EXERCISE:
Please copy exactly the line that contains "Task: Expand the More details dropdown" and every line after it through the end of the records, leaving the pictures out.

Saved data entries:

----------

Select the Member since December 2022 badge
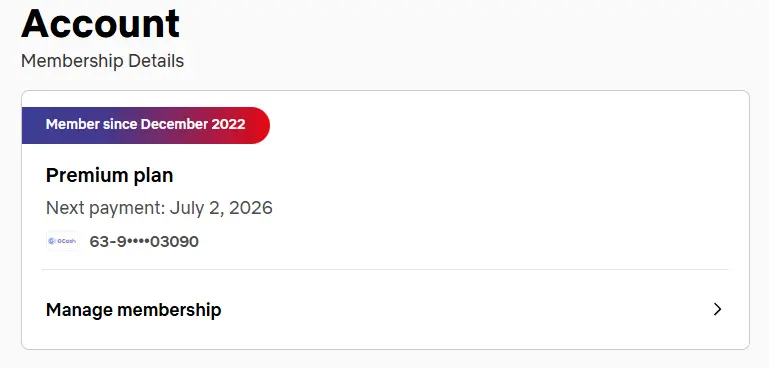tap(146, 125)
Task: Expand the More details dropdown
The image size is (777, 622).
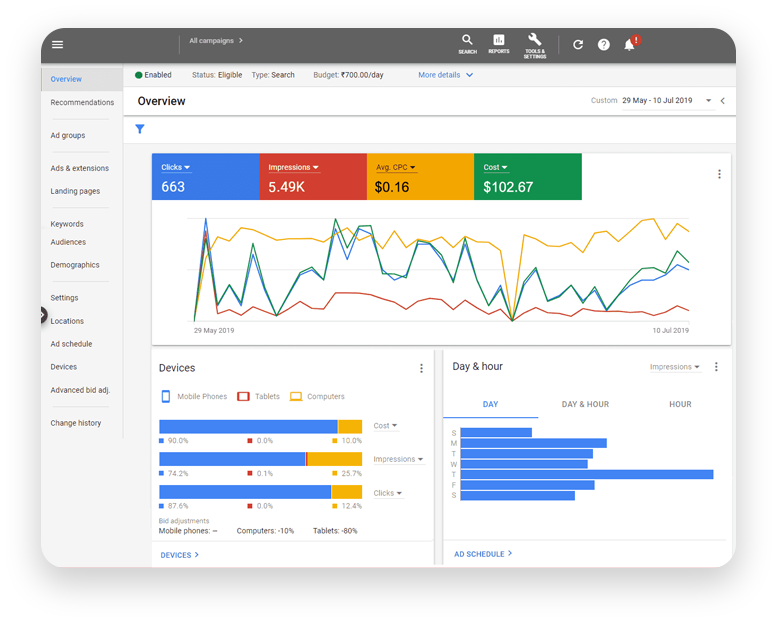Action: (x=445, y=75)
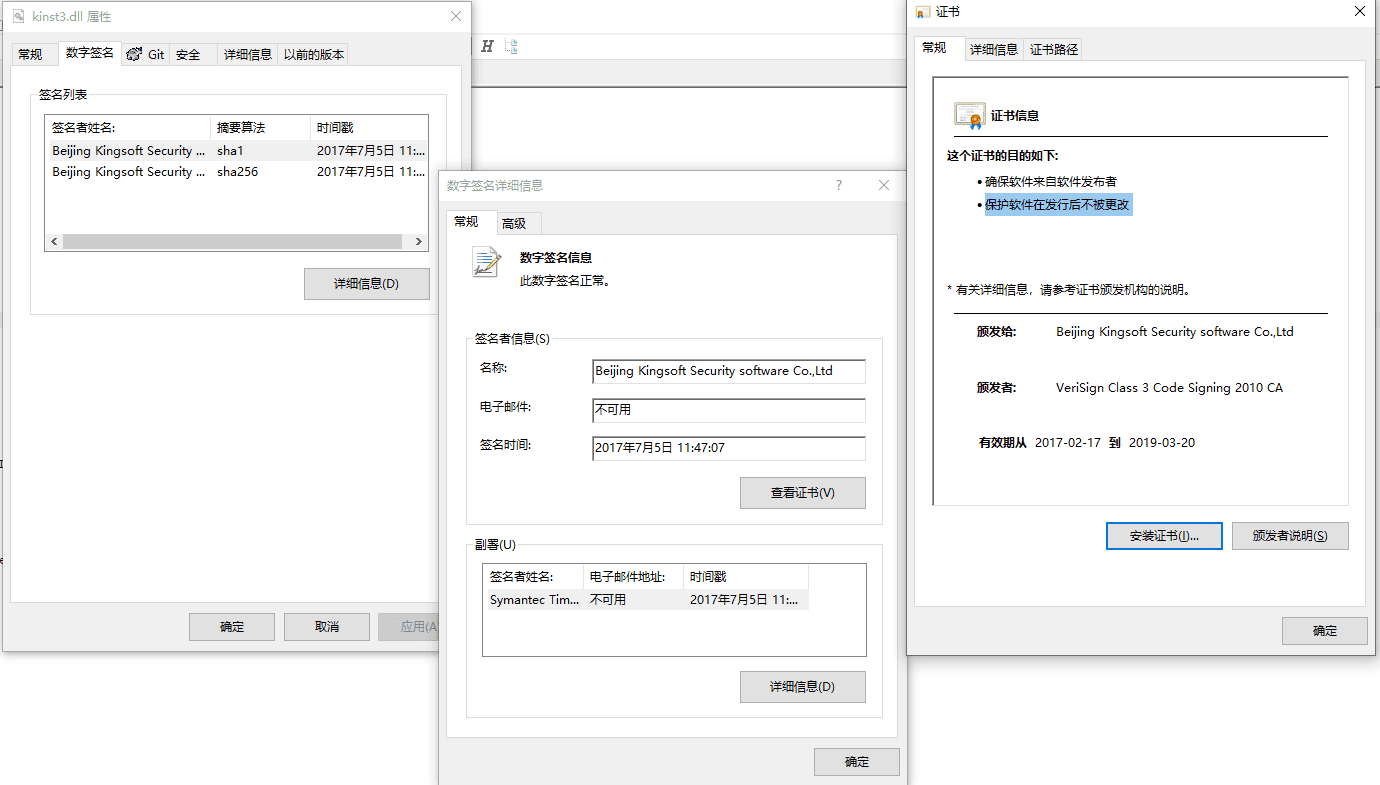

----------

RESULT OF THE TASK:
Task: Expand the More details dropdown
The image size is (777, 622).
Action: (x=445, y=75)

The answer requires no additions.